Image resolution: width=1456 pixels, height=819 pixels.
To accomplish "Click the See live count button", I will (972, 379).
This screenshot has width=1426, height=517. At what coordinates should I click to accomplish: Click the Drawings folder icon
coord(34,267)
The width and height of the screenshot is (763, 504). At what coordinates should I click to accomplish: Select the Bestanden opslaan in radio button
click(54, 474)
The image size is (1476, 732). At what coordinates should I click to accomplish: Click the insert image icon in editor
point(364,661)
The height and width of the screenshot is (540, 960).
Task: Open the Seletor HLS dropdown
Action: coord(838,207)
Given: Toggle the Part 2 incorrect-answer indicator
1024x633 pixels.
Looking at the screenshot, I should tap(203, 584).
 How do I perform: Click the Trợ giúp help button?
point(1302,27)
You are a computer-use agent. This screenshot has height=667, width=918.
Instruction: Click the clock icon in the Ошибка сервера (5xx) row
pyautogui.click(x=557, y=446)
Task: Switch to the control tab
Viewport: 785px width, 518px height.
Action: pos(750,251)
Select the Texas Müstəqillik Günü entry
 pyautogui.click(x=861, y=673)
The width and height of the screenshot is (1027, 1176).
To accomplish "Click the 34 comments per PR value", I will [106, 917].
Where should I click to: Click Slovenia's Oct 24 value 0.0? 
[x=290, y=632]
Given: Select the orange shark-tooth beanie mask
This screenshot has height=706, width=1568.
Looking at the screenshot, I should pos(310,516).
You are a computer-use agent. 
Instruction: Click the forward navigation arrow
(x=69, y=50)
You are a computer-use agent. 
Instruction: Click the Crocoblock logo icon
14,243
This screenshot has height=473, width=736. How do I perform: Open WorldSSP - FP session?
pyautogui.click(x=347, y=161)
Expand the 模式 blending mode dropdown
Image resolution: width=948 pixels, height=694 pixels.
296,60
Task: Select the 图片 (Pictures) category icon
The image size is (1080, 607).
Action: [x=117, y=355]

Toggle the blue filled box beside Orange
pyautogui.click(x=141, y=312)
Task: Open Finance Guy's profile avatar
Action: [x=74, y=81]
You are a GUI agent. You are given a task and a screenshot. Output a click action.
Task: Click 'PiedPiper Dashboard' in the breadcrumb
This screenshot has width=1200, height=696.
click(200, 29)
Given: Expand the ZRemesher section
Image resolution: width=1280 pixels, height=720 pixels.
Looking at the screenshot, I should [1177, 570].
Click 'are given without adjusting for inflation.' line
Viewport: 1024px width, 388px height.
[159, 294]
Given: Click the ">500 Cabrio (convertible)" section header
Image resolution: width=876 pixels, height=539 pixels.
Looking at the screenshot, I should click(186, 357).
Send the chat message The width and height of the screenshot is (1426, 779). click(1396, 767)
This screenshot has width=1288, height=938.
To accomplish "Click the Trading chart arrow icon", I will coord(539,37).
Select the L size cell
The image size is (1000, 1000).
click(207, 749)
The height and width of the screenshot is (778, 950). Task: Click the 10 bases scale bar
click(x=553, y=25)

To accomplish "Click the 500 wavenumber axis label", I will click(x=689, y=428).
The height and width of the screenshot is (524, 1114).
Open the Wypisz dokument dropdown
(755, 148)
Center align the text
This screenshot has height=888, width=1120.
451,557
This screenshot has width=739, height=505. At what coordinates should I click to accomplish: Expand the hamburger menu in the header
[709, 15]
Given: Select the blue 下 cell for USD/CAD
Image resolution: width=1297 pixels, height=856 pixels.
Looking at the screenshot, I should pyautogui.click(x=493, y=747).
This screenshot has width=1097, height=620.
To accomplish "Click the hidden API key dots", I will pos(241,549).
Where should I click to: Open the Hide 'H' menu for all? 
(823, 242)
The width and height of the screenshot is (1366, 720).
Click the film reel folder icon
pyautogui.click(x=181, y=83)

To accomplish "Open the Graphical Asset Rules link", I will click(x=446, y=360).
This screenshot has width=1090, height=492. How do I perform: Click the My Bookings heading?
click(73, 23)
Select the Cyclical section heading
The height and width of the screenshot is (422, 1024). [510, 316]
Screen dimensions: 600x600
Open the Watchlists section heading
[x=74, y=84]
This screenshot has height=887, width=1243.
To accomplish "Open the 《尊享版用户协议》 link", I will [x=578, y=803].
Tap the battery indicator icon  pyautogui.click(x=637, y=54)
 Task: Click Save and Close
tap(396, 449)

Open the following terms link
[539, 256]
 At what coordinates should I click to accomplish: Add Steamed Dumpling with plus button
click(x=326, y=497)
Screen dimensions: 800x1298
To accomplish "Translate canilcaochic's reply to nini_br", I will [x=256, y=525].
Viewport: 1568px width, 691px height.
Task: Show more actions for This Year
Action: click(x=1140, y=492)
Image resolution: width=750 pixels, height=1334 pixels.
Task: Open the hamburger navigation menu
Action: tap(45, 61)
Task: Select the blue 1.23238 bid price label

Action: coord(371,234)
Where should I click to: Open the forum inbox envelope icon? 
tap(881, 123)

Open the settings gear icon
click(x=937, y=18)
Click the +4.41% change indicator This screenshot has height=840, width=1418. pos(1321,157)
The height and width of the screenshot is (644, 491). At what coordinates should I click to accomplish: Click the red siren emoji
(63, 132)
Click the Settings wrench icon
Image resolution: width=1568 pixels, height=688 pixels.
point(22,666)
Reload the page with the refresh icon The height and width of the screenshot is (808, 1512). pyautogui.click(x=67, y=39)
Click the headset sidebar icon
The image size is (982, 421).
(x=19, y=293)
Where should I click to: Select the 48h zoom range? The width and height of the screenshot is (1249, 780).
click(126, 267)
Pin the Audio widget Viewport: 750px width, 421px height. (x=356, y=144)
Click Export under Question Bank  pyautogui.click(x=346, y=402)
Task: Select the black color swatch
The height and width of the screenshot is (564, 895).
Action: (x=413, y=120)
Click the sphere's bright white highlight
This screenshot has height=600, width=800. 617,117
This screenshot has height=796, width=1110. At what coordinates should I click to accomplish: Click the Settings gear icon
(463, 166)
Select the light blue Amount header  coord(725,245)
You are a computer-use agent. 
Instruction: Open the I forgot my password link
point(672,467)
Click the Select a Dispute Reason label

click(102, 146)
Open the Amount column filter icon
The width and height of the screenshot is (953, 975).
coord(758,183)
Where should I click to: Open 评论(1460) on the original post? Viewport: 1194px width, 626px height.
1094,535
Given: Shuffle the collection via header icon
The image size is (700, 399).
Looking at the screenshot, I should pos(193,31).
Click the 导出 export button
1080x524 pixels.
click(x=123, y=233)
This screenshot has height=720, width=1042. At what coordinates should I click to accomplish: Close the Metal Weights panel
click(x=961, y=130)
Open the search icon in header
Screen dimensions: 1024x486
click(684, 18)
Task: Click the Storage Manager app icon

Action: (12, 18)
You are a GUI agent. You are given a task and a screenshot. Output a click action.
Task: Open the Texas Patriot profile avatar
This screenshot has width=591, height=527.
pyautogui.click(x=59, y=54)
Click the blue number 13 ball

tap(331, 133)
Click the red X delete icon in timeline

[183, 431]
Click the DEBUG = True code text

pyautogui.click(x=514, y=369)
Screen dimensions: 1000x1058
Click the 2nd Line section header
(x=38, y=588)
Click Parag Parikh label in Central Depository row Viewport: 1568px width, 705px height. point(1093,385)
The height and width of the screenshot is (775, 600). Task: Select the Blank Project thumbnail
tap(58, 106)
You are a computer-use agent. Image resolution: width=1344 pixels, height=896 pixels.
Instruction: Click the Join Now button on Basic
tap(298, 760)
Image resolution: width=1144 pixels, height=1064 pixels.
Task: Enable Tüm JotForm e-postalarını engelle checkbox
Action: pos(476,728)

#####

_About this exercise_: Would you please copy every line from the listing above that contains the word "Amount"?

_Exercise response_:
Select the light blue Amount header  coord(725,245)
Open the Amount column filter icon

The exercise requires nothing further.